Data for processing ->
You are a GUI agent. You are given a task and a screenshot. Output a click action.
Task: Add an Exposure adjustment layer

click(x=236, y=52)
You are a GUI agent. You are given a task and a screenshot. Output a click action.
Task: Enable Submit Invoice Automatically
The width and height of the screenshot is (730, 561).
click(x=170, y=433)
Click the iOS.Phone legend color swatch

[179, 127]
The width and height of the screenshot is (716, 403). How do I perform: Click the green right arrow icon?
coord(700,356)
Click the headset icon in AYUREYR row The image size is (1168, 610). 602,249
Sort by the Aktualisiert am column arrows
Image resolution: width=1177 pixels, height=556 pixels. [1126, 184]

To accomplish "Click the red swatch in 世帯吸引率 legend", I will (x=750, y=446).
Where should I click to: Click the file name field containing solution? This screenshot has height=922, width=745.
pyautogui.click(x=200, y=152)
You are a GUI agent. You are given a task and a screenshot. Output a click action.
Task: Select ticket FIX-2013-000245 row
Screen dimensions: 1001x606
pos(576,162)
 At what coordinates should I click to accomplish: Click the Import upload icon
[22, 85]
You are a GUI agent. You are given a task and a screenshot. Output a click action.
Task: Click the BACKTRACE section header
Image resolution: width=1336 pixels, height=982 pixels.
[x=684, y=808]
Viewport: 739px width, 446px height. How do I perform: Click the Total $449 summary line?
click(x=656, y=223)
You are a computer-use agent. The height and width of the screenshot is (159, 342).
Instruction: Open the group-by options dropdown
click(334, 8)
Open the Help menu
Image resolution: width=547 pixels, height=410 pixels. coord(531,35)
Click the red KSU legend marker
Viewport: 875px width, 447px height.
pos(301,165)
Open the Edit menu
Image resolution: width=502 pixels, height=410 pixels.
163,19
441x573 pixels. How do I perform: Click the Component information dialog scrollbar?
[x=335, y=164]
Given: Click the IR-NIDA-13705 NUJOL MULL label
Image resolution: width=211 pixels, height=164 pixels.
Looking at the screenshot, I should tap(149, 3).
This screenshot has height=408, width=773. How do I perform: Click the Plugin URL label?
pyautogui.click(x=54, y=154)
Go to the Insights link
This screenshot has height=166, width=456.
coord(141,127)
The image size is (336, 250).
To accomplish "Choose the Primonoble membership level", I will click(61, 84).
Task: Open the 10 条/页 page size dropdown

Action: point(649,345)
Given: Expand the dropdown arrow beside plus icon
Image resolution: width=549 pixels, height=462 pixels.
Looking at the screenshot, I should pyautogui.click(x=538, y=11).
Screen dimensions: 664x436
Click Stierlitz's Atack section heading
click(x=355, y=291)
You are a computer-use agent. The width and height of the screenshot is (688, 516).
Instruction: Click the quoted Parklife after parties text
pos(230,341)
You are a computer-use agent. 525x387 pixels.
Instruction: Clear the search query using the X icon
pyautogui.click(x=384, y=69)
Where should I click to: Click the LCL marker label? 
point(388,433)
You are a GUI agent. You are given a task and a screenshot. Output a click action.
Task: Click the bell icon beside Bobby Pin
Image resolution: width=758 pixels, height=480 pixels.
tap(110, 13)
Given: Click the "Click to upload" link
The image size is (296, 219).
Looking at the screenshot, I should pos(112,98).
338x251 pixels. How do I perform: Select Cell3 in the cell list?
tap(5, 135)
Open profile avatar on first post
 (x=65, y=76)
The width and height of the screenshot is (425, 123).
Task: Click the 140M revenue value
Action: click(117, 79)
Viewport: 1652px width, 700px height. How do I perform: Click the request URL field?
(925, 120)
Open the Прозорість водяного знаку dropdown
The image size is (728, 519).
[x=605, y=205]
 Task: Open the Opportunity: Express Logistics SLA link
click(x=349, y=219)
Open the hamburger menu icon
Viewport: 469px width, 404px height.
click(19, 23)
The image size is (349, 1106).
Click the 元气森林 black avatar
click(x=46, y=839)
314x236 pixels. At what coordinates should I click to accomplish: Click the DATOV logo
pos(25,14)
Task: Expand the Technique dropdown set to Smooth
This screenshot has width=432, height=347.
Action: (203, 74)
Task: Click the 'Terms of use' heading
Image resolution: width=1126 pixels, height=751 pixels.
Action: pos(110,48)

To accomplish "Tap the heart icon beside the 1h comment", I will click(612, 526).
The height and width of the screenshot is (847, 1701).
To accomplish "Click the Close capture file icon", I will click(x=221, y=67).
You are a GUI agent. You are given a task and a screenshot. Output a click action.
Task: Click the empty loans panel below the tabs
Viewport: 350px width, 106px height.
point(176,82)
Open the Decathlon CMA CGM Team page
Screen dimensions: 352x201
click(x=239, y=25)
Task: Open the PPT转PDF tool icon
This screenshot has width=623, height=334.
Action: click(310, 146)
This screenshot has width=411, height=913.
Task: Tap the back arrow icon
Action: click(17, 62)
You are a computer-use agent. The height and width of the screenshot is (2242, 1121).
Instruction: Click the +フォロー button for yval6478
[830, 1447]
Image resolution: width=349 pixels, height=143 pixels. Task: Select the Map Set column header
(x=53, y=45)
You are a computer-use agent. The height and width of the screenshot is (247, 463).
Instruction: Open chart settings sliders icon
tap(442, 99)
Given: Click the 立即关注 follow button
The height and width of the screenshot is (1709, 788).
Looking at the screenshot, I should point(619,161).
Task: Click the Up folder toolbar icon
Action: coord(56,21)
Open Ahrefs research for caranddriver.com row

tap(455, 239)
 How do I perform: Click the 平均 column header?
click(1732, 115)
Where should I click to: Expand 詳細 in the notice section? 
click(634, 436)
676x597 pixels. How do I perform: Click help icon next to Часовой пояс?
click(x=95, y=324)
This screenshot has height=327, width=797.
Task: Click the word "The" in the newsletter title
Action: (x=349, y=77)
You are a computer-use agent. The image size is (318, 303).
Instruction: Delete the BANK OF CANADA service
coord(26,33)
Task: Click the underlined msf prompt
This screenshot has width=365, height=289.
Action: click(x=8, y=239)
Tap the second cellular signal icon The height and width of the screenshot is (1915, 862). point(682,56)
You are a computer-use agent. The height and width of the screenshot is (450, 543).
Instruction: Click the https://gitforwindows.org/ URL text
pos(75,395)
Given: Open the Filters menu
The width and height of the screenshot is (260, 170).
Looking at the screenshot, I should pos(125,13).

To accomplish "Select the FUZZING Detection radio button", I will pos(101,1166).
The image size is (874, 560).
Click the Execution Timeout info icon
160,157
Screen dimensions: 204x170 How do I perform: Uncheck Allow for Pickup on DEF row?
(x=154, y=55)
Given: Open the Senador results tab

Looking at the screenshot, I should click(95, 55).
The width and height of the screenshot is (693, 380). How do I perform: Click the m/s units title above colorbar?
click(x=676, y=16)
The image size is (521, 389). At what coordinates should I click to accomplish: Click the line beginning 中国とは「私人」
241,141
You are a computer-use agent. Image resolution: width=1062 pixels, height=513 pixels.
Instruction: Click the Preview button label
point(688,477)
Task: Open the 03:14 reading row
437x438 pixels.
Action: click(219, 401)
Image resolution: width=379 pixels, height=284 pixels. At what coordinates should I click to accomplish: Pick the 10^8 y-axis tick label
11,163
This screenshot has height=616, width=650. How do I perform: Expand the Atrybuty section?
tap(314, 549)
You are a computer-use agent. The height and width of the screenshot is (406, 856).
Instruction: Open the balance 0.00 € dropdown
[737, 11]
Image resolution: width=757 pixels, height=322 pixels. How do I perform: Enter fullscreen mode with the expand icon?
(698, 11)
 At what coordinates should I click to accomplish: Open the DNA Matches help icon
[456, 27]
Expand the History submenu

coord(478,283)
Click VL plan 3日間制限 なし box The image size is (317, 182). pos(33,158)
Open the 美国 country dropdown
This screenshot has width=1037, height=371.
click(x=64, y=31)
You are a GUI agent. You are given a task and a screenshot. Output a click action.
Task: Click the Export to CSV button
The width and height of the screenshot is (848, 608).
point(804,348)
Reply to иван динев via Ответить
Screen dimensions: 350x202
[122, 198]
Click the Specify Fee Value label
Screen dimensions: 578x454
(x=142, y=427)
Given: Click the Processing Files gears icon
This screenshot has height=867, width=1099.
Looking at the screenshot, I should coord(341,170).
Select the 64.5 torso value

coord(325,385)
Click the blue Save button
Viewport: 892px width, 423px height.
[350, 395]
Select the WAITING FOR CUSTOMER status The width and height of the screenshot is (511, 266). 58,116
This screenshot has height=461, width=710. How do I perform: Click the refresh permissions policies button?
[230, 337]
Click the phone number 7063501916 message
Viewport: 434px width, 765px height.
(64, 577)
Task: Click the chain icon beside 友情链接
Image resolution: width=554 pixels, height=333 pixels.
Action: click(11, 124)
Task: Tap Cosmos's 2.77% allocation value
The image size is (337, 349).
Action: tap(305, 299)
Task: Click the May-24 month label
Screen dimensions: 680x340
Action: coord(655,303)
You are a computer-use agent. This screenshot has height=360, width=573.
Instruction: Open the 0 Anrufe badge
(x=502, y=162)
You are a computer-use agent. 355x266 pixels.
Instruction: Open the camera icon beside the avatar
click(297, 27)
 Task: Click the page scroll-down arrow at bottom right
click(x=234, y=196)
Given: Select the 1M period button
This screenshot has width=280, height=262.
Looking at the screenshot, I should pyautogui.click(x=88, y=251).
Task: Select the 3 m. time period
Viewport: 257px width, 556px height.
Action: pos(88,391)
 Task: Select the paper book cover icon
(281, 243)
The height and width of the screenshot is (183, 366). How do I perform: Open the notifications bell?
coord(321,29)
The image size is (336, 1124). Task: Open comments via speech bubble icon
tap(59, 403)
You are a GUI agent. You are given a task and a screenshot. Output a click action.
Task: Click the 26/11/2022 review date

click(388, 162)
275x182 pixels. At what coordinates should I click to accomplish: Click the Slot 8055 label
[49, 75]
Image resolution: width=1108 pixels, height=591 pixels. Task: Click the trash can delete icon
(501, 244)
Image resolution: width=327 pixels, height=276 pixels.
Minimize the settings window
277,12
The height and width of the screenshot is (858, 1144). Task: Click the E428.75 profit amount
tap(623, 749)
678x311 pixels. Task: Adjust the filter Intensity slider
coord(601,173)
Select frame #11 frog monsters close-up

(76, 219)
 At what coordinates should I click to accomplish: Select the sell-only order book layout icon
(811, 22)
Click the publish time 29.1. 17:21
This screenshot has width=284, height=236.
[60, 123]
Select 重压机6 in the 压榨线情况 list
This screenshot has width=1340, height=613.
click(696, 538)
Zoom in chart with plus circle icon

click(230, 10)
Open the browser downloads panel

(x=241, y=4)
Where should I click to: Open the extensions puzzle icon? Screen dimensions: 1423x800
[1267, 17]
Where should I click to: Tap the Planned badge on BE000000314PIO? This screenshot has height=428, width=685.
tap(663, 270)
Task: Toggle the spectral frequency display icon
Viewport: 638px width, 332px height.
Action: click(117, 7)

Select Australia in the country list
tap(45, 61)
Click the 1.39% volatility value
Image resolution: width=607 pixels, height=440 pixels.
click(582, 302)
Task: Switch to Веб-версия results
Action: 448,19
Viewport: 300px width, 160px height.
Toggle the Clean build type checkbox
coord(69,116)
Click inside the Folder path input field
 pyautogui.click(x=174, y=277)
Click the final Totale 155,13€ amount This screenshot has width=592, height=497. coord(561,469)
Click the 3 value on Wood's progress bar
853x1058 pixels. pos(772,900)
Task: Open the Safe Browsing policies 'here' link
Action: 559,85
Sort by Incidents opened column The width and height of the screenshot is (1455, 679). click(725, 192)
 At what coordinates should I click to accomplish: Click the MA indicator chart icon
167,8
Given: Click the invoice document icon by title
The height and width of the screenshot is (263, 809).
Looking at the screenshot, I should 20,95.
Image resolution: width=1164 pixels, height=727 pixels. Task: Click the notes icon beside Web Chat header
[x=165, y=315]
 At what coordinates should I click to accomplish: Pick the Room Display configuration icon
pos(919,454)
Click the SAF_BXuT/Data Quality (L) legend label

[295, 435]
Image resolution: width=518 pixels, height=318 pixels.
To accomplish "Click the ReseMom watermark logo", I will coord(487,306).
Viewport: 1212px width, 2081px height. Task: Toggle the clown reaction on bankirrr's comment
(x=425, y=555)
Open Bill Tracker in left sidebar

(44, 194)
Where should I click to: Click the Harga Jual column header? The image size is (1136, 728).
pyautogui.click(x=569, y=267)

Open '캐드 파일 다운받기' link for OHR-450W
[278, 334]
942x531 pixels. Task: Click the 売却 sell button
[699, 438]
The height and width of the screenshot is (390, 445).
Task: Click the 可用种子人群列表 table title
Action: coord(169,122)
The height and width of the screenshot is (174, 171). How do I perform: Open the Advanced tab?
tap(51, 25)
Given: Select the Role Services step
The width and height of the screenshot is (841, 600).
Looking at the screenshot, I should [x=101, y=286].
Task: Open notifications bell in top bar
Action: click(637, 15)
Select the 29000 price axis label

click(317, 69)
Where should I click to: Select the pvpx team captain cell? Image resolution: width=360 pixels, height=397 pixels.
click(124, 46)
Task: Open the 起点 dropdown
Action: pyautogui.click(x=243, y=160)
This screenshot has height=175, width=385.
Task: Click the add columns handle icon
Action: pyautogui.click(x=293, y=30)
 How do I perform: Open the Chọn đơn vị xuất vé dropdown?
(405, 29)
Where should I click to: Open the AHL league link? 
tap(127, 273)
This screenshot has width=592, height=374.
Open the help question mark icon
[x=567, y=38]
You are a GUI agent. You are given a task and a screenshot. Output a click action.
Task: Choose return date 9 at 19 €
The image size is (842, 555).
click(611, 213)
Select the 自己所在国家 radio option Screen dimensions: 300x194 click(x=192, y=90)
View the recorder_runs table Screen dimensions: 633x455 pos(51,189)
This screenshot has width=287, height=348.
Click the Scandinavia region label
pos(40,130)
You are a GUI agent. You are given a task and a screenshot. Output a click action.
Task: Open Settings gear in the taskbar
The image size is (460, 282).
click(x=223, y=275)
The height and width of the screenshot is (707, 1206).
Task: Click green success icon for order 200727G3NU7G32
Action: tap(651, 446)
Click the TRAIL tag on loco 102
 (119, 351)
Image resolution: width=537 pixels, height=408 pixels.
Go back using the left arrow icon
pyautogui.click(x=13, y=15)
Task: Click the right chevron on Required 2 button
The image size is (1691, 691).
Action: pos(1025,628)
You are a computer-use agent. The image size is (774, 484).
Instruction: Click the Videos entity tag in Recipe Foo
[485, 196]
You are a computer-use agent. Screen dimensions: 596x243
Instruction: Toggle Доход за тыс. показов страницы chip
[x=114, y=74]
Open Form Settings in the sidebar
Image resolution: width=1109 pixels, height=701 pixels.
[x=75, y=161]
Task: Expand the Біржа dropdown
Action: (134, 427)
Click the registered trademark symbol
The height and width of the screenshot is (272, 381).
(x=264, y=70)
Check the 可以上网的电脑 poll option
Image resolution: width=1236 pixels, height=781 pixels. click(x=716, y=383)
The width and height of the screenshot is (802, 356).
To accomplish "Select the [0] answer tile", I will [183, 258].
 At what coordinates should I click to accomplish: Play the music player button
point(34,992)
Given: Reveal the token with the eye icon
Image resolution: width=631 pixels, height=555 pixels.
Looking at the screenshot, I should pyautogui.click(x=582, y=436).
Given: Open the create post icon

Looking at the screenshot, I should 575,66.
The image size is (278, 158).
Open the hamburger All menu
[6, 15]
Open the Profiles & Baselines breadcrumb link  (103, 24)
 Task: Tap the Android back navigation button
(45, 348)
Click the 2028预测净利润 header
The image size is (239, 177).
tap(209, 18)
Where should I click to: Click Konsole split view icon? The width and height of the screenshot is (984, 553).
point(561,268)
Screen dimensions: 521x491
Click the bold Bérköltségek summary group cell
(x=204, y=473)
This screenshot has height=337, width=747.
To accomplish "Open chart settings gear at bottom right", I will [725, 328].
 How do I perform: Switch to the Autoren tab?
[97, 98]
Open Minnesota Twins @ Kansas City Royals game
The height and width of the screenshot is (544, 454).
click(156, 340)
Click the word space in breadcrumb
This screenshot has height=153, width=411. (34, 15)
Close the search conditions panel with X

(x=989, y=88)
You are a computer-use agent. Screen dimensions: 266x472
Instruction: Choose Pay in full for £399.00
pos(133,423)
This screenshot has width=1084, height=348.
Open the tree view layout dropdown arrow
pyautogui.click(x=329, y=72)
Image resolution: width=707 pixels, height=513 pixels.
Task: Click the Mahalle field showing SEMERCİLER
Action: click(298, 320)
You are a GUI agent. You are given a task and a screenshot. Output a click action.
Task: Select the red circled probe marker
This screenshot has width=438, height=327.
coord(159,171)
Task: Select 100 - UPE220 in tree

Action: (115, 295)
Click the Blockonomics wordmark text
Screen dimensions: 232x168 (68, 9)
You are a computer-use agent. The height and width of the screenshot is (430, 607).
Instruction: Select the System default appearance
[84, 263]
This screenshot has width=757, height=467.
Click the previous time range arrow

Exercise requirements -> Run a filter over the data above and keep each line that contains the word "period".

Answer section ->
Given: Select the 1M period button
Task: Select the 3 m. time period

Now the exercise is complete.